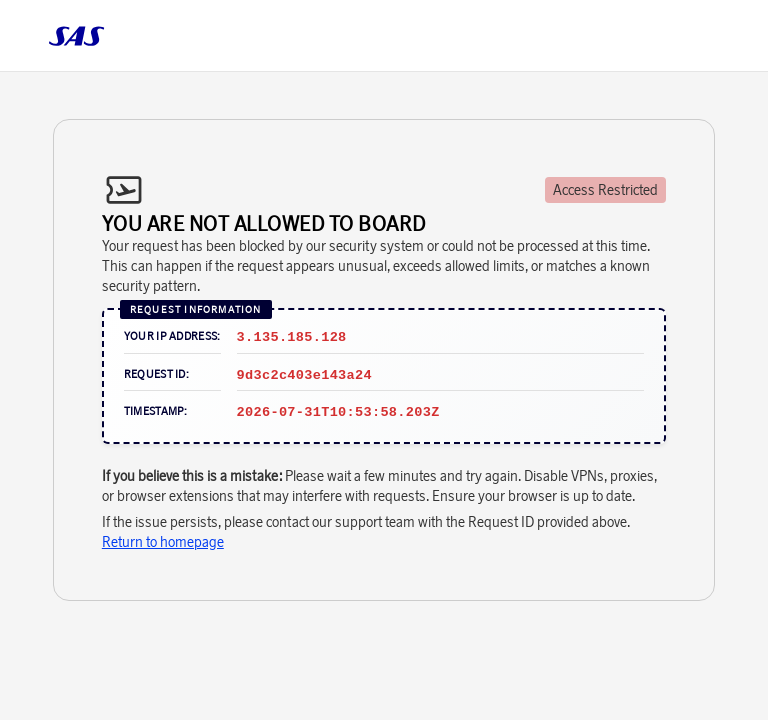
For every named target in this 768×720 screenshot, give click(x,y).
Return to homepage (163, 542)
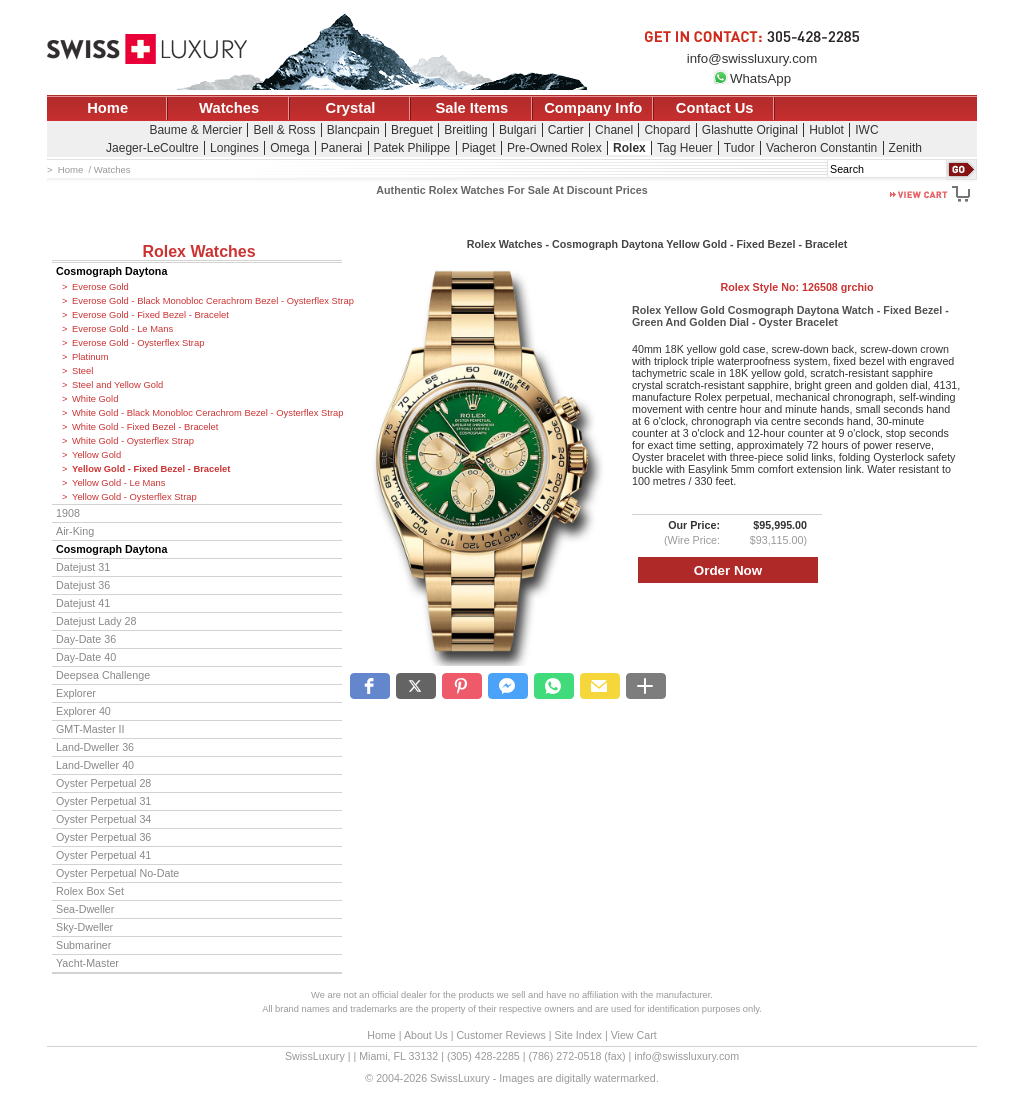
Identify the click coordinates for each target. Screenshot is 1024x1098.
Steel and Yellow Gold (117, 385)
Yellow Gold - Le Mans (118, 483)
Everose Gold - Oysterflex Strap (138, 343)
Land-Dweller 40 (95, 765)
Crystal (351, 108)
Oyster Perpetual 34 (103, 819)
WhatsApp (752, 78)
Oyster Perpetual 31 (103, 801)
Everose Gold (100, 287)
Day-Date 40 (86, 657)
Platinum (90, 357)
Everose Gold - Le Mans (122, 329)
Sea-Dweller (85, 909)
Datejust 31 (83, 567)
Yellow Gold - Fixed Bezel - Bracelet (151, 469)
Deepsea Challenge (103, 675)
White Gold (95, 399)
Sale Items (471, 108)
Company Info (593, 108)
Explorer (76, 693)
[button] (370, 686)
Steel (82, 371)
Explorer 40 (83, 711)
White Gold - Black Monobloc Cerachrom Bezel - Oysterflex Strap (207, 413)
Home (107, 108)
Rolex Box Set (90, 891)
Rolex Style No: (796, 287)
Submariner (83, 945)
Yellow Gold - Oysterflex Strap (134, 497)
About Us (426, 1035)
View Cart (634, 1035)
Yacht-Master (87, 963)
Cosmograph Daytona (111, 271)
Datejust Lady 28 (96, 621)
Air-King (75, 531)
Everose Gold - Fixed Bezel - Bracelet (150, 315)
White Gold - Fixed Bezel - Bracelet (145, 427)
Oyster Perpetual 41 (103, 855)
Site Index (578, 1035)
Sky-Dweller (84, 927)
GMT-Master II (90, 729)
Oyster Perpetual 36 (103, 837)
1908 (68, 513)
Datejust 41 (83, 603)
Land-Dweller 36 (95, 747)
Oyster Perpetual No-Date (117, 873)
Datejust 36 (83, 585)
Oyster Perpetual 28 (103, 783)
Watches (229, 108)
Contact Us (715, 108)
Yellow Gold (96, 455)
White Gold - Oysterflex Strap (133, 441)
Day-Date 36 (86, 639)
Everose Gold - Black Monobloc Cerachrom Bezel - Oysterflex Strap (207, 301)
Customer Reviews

● ● ● ● ●

### PROBLEM STATEMENT
Could you reproduce the whole listing above word for word, omitting the pictures?

### OUTPUT OF THE EXERCISE
For every named target in this 768×720 screenshot, give click(x,y).
Return to homepage (163, 542)
Identify the click coordinates for each target. Screenshot is 1024x1098.
Steel and Yellow Gold (117, 385)
Yellow Gold - Le Mans (118, 483)
Everose Gold - Oysterflex Strap (138, 343)
Land-Dweller 40 (95, 765)
Crystal (351, 108)
Oyster Perpetual 34 (103, 819)
WhatsApp (752, 78)
Oyster Perpetual 31 (103, 801)
Everose Gold (100, 287)
Day-Date 40 (86, 657)
Platinum (90, 357)
Everose Gold - Le Mans (122, 329)
Sea-Dweller (85, 909)
Datejust 31 (83, 567)
Yellow Gold - Fixed Bezel - Bracelet (151, 469)
Deepsea Challenge (103, 675)
White Gold (95, 399)
Sale Items (471, 108)
Company Info (593, 108)
Explorer (76, 693)
[button] (370, 686)
Steel (82, 371)
Explorer 40 (83, 711)
White Gold - Black Monobloc Cerachrom Bezel - Oysterflex Strap (207, 413)
Home (107, 108)
Rolex Box Set (90, 891)
Rolex Style No: (796, 287)
Submariner (83, 945)
Yellow Gold - Oysterflex Strap (134, 497)
About Us (426, 1035)
View Cart (634, 1035)
Yacht-Master (87, 963)
Cosmograph Daytona (111, 271)
Datejust Lady 28 (96, 621)
Air-King (75, 531)
Everose Gold - Fixed Bezel - Bracelet (150, 315)
White Gold - Fixed Bezel - Bracelet (145, 427)
Oyster Perpetual 41 (103, 855)
Site Index (578, 1035)
Sky-Dweller (84, 927)
GMT-Master II (90, 729)
Oyster Perpetual 36 (103, 837)
1908 (68, 513)
Datejust 41 (83, 603)
Land-Dweller 36 (95, 747)
Oyster Perpetual No-Date (117, 873)
Datejust 36 (83, 585)
Oyster Perpetual 28 (103, 783)
Watches (229, 108)
Contact Us (715, 108)
Yellow Gold (96, 455)
White Gold - Oysterflex Strap (133, 441)
Day-Date 36 (86, 639)
Everose Gold - Black Monobloc Cerachrom Bezel - Oysterflex Strap (207, 301)
Customer Reviews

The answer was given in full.